Refactor _workers.py to streamline variable handling, replace manual Variable creation with direct assignment, and resolve redundant imports.

tasansal · tasansal · commit 8c94597521ef · 2025-08-22T17:15:27.000-05:00
diff --git a/src/mdio/segy/_workers.py b/src/mdio/segy/_workers.py
@@ -10,6 +10,8 @@
 import numpy as np
 from segy import SegyFile
 
+from mdio.schemas import ScalarType
+
 if TYPE_CHECKING:
     from segy.arrays import HeaderArray
     from segy.config import SegySettings
@@ -19,7 +21,6 @@
 
     from mdio.core.storage_location import StorageLocation
 
-from xarray import Variable
 
 from mdio.constants import UINT32_MAX
 from mdio.schemas.v1.dataset_serializer import _get_fill_value
@@ -112,62 +113,37 @@ def trace_worker(  # noqa: PLR0913
     live_trace_indexes = grid_map[not_null].tolist()

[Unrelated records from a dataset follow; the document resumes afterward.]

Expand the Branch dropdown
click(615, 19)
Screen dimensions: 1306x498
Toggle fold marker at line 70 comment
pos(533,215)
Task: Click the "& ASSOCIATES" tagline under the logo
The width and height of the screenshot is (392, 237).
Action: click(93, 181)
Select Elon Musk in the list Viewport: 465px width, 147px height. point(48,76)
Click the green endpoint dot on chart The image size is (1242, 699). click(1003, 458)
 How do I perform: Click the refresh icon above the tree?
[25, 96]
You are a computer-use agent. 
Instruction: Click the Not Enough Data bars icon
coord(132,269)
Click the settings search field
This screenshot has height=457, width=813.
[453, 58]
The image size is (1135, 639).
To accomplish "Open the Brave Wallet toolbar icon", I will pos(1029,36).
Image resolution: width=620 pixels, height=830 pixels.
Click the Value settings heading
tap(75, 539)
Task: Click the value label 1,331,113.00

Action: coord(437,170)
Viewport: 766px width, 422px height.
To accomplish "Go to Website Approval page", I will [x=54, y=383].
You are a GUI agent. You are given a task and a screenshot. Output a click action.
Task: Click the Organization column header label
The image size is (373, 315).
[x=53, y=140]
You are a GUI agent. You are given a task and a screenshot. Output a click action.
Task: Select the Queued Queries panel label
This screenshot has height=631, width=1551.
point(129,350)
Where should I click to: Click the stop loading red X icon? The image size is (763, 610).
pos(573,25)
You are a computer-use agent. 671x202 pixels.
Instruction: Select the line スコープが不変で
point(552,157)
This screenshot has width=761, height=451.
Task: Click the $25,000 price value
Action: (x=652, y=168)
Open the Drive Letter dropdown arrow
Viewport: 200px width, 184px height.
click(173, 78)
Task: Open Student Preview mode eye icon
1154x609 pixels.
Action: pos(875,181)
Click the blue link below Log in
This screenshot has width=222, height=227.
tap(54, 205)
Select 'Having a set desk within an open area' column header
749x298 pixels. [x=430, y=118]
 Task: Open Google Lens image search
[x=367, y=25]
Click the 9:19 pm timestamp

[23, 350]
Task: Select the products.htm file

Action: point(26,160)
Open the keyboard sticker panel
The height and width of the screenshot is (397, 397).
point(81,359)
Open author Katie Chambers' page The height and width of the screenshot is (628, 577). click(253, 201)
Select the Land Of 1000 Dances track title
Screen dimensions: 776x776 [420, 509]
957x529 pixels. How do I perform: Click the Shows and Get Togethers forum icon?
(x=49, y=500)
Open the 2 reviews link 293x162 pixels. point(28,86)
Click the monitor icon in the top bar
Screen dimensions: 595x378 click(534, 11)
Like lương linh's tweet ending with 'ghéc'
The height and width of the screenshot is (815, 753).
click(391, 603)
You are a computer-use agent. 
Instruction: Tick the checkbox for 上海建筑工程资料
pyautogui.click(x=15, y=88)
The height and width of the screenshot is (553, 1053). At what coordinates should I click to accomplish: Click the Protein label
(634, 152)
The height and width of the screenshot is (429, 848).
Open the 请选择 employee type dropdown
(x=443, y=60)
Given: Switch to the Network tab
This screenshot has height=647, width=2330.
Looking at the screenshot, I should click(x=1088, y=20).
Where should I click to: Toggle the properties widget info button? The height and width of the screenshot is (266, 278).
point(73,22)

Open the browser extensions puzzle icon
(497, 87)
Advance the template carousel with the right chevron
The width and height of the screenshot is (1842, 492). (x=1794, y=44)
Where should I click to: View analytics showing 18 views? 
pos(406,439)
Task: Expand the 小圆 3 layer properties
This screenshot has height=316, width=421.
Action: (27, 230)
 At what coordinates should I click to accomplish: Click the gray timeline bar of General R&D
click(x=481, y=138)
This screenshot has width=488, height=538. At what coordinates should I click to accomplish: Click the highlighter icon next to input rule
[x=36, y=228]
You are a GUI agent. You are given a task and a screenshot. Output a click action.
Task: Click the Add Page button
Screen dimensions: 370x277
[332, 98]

     traces = segy_file.trace[live_trace_indexes]
 
-    hdr_key = "headers"
+    header_key = "headers"
 
     # Get subset of the dataset that has not yet been saved
     # The headers might not be present in the dataset
-    # TODO(Dmitriy Repin): Check, should we overwrite the 'dataset' instead to save the memory
-    # https://github.com/TGSAI/mdio-python/issues/584
     worker_variables = [data_variable_name]
-    if hdr_key in dataset.data_vars:  # Keeping the `if` here to allow for more worker configurations
-        worker_variables.append(hdr_key)
+    if header_key in dataset.data_vars:  # Keeping the `if` here to allow for more worker configurations
+        worker_variables.append(header_key)
 
     ds_to_write = dataset[worker_variables]
 
-    if hdr_key in worker_variables:
+    if header_key in worker_variables:
         # Create temporary array for headers with the correct shape
         # TODO(BrianMichell): Implement this better so that we can enable fill values without changing the code. #noqa: TD003
-        tmp_headers = np.zeros(not_null.shape, dtype=ds_to_write[hdr_key].dtype)
+        tmp_headers = np.zeros_like(dataset[header_key])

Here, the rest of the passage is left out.